いって参りました「こうもり」@新国立劇場。楽しいひと時でした。大人のジョーク満載で、私的にはまったくOKで、とても楽しかったのですが、中には鼻白んでいる人もいたようです。ヨーロッパ的なジョークだったとは思いますが。
さて、今回は3人の女性歌手が大変すばらしかったです。まずはアデーレ役のオフェリア・サラさん。この方は2007年の「ばらの騎士」でゾフィーを歌っておられた方。超高音域をらくらくコントロールして歌ってのけるさまは、デセイか、と思うほど。あそこまで気持ちよく高音域を出してくれると、聴いているほうも爽快な気分です。しかもピッチにまったく狂いはない。脱帽でした。オランピアを聴いてみたい、と思いました。

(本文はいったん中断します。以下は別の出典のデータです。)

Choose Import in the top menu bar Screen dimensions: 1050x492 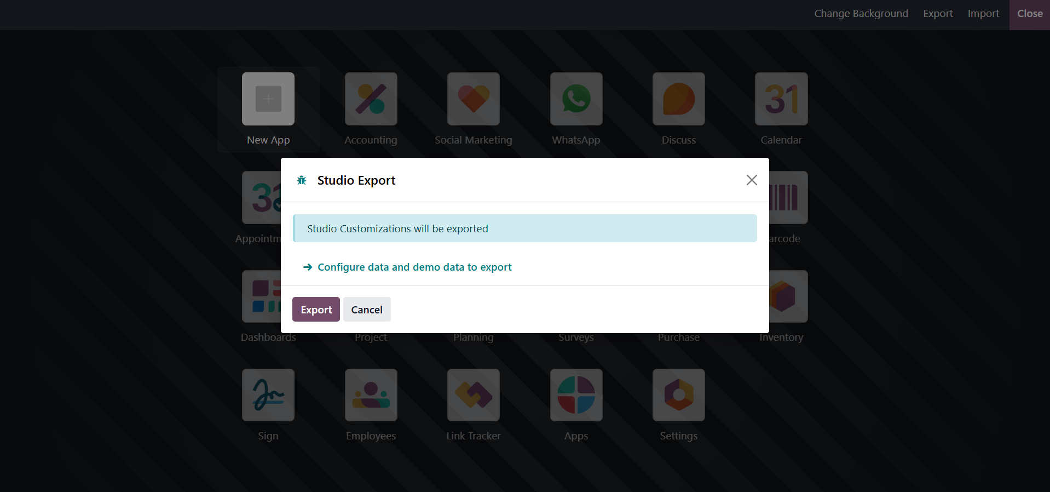(983, 14)
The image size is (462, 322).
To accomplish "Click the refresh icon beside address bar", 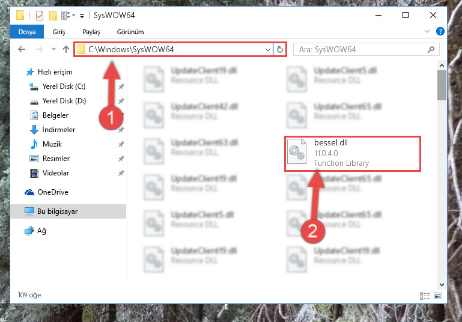I will coord(279,49).
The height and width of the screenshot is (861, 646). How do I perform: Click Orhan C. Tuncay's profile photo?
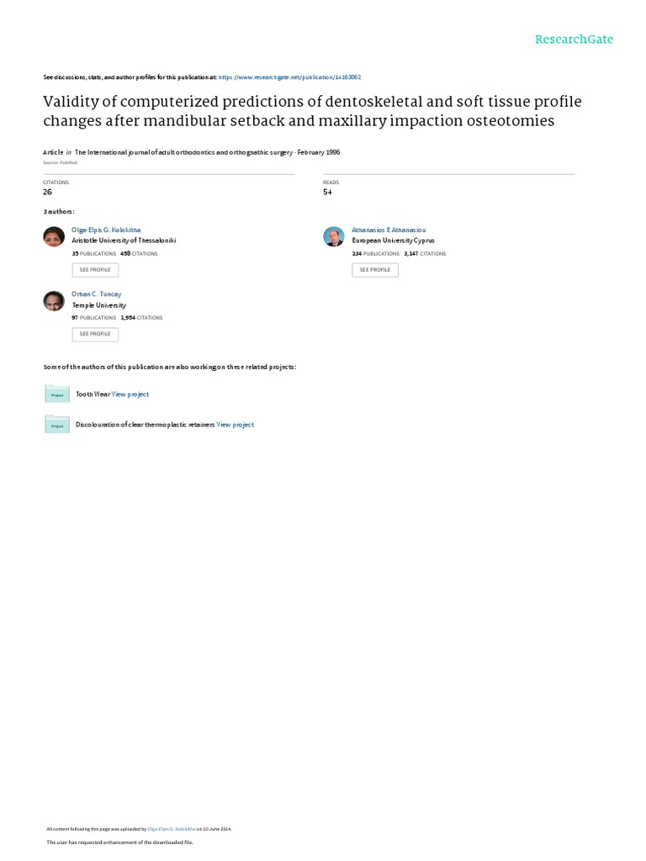coord(54,301)
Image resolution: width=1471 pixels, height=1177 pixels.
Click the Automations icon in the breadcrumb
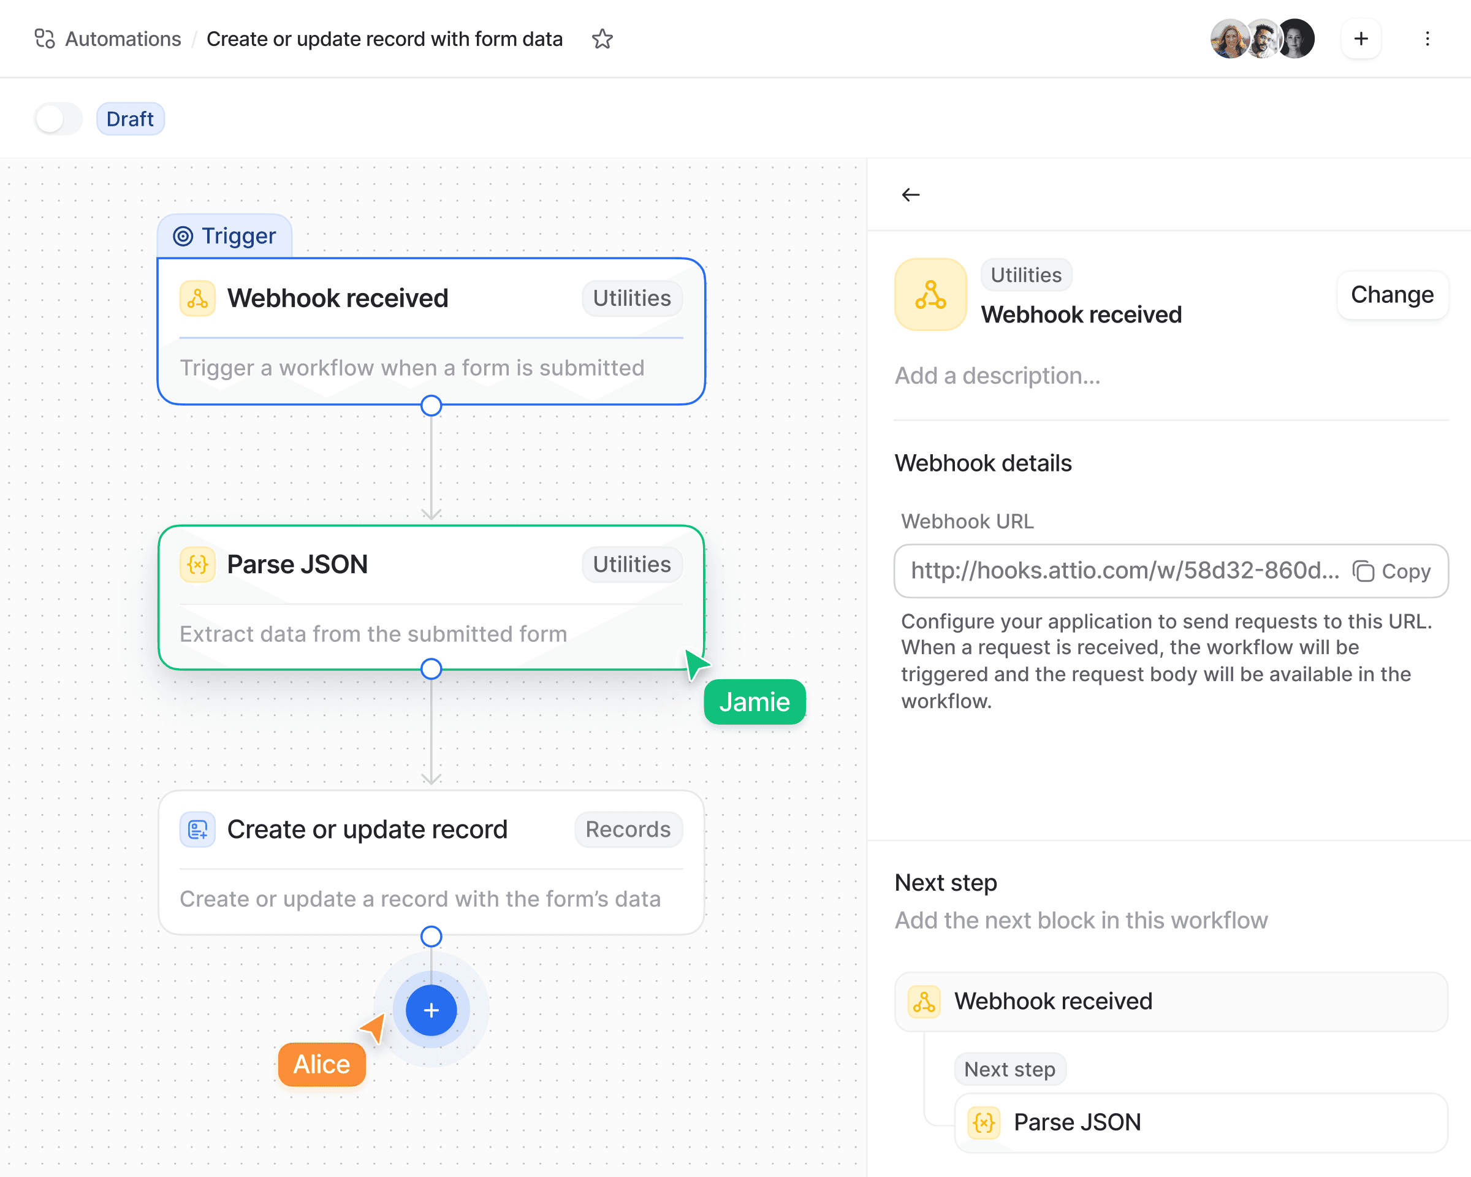pyautogui.click(x=45, y=39)
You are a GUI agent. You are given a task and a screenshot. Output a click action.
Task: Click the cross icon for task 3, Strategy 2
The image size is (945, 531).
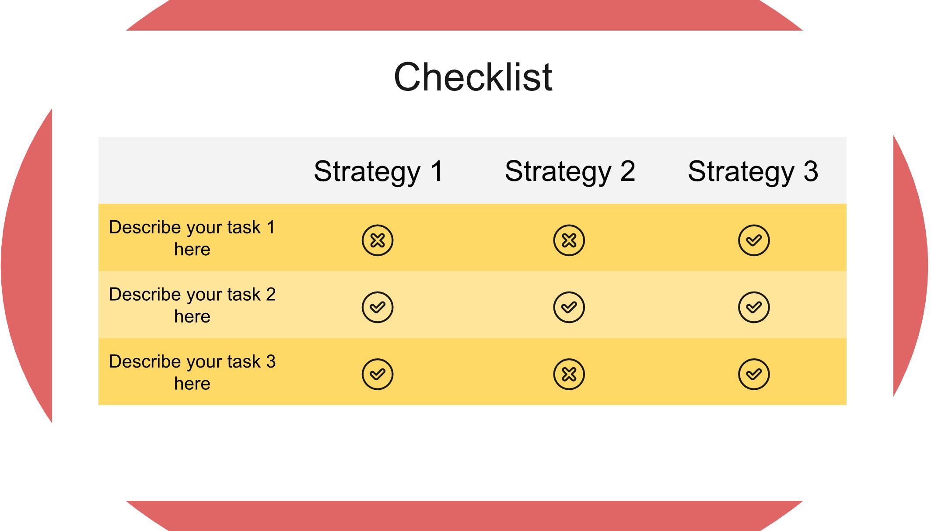pyautogui.click(x=569, y=375)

それから、ロザリンデ役のノエミ・ナーデルマンさん。深みのある豊かな声で、ロザリンデの大人っぽさやあだっぽさを巧く出しておられました。すばらしかったです。この方は「ばらの騎士」の元帥夫人もレパートリーにお持ちだそうですが、ぜひこの方の元帥夫人を聞いて見たいです。
注目は、オルロフスキーを歌ったエリザベート・クールマンさん。かなりの美人なのですが、男役ということで口ひげをつけておられる。台詞のところはわざと低い声を使うのですが、歌いだすと、これが見事な声質。柔らかい声では決してないのです。ガランチャさんとはまったく別の声質。つまり、すごく硬質で輝く声なのです。これはすばらしいと思います。ぜひにもオクタヴィアンを歌ってほしい! 絶対格好良いですし、凛としたオクタヴィアンが聴けるはずです。公式ページによれば、カルメンを歌っておられたり「カプリッチョ」のクレロンをうたっておられたりしています。
アイゼンシュタイン役のクレンツレさんもすばらしかった。歌唱もばっちり、演技もばっちり、ユーモアもばっちり。こういう方がいらっしゃるのですね。
ジョエル氏の指揮は、ためるところはためて、走るところは走るというような当世風の演奏。結構心地よかったです。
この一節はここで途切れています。